Et comment remplit-on un film dont le noyau tient sur 80 minutes pour lui faire atteindre la durée tant convoitée de "120 minutes !!" ? Rien de plus simple : on remplit le film de passages bien philosophiques où les personnages méditent sur la vie, la mort, la vie en couple, le divorce, les chats, les chiens, le corps et l'absence de corps, et aussi des choses profondes comme la sodomie par les épaules (authentique). Moi, je suis plutôt de l'école : il faut épurer son oeuvre pour n'en retenir que l'essentiel et le plus pertinent. Un peu comme Flaubert retravaillait parfois quinze lignes de Madame Bovary pendant plus d'un mois ! Je précise cela pour être bien clair : ce n'est pas la lenteur du film qui me gêne (j'ai moi-même de très bons amis qui sont lents), mais son inconsistance.
Mais admettons que j'aie tort et qu'un film avec de longues digressions sur des sujets philosophiques puisse être un grand film. Pitié, Spike, propose-nous autre chose que cette tambouille d'idées et de clichés sur la quarantaine ! Parce qu'il ne faut pas se voiler la face : sous couvert d'un film de science-fiction échevelé et universel, Her est un film désenchanté sur la crise de la quarantaine. Et je n'ai pas quarante-ans, j'en ai dix-huit, ce qui peut expliquer mon profond ennui lors des scènes de digression qui parsèment le film. Voici un exemple très parlant :
Her - EXTRAIT VOST "Une histoire qu'on raconte"
Extrait vidéo Her - Her, un film de Spike Jonze avec Joaquin Phoenix, Scarlett Johansson.
http://www.allocine.fr/video/player_gen_cmedia=19543370&cfilm=206799.html
Notez la petite mélodie au piano derrière et la voix languide de Scarlett. Mal utilisé, c'est ce que l'on appelle de la mièvrerie
Mais comme je l'ai dit : Her, ce n'est pas que ça. Il y a d'excellents passages, malheureusement noyés dans ces considérations d'homme mûr pendant lesquelles je me suis fait chier comme rarement dans une salle de cinéma. Il y a notamment un dénouement que je ne vous révèlerai pas, mais qui est quand même très audacieux et pose des questions intéressantes sur le rapport de l'homme à la technologie. Quant à la scène qui clôt cette histoire d'amour insolite, elle est quand même assez bouleversante.

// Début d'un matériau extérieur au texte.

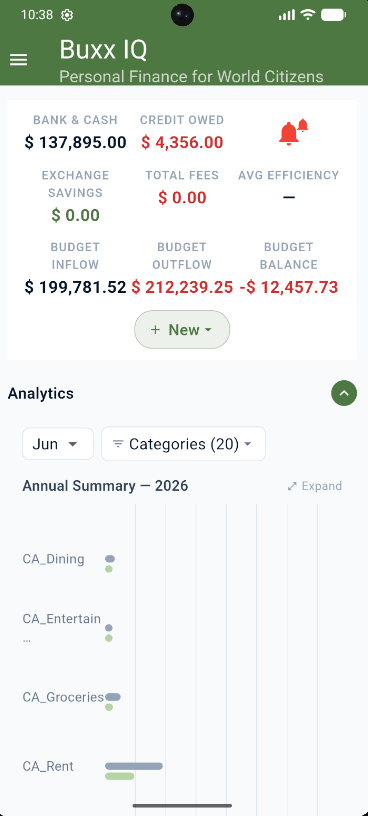This screenshot has height=816, width=368.
Task: Click the + New button
Action: [182, 329]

Bon, malheureusement, la toute dernière minute est assez pénible avec sa morale sous-jacente : "mettez-vous en couple avec votre meilleure amie plutôt que de risquer une liaison éphémère.". C'est le problème récurrent du film : il y a un mélange entre un travail très audacieux sur la science-fiction et des idées trop simplistes qui plombent le rythme. Quant à la réflexion sur la solitude de l'homme du futur, elle est un peu racoleuse. Grossièrement, on pourrait résumer le propos politique du film à cette phrase : "dans le futur, la connexion, au lieu de nous rapprocher, va nous éloigner les uns des autres et nous vivrons tous dans une petite bulle en traînant notre misère sexuelle comme un fardeau". Chouette programme. C'est très déprimant, et en plus, ça n'est pas très original. Heureusement, l'humanité des acteurs et la délicatesse du film emportent de justesse l'adhésion.

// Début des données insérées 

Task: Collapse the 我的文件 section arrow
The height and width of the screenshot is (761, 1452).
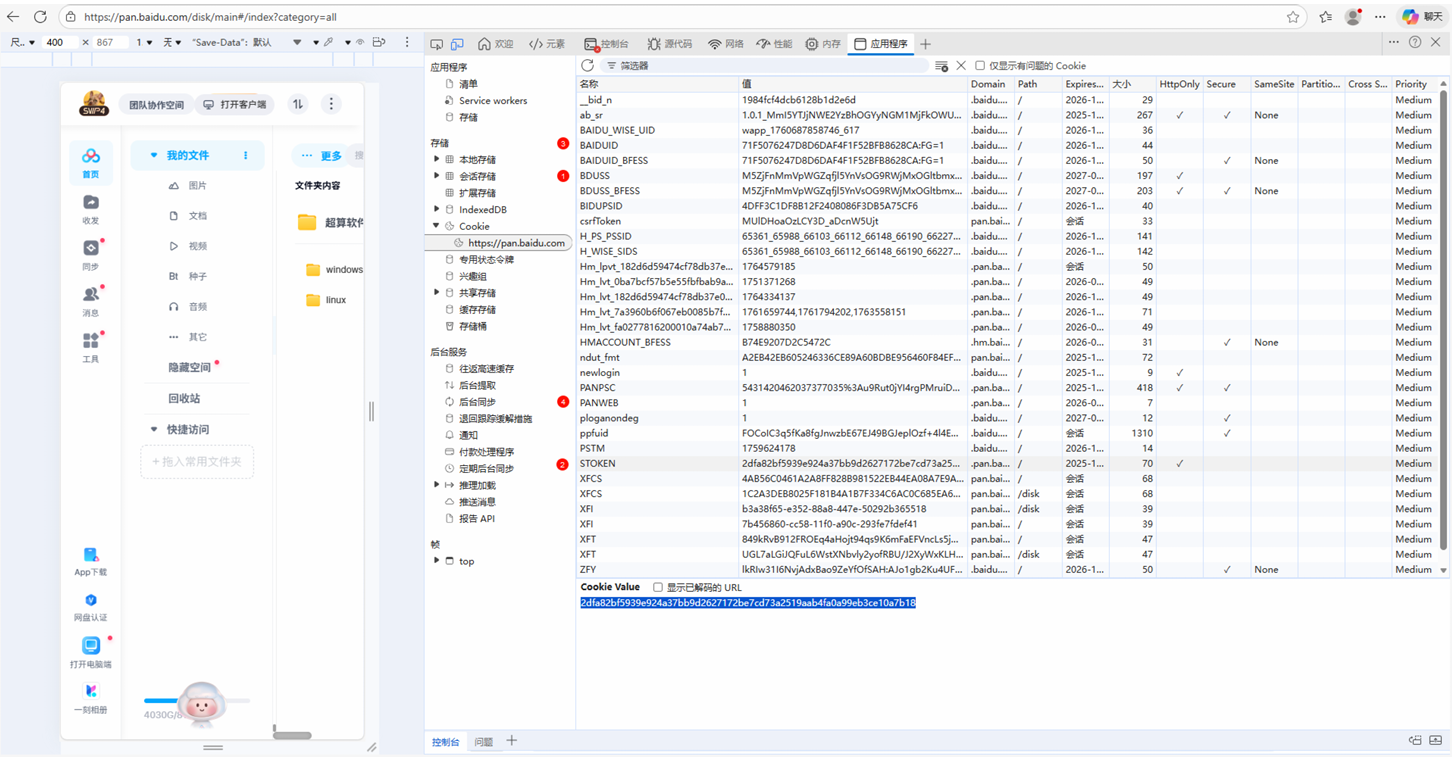Action: tap(153, 156)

On a là un film avec beaucoup de potentiel, qui a parfois le courage d'aller au bout de ses réflexions (notamment sur "comment faire l'amour à un ordinateur), mais qui pêche par un scénario brouillon et des idées simplistes. C'est le type d'oeuvre qui a été faite avec sincérité, mais qui n'a pas été suffisamment travaillée, comme si on nous livrait un premier jet d'une oeuvre future plus aboutie et moins lénifiante. Difficile de comprendre le succès de ce film, pas désagréable, mais largement oubliable. Enfin, petit conseil aux cinéastes indépendants : ne vous forcez pas à faire un film de deux Her !
(Mouahahaha)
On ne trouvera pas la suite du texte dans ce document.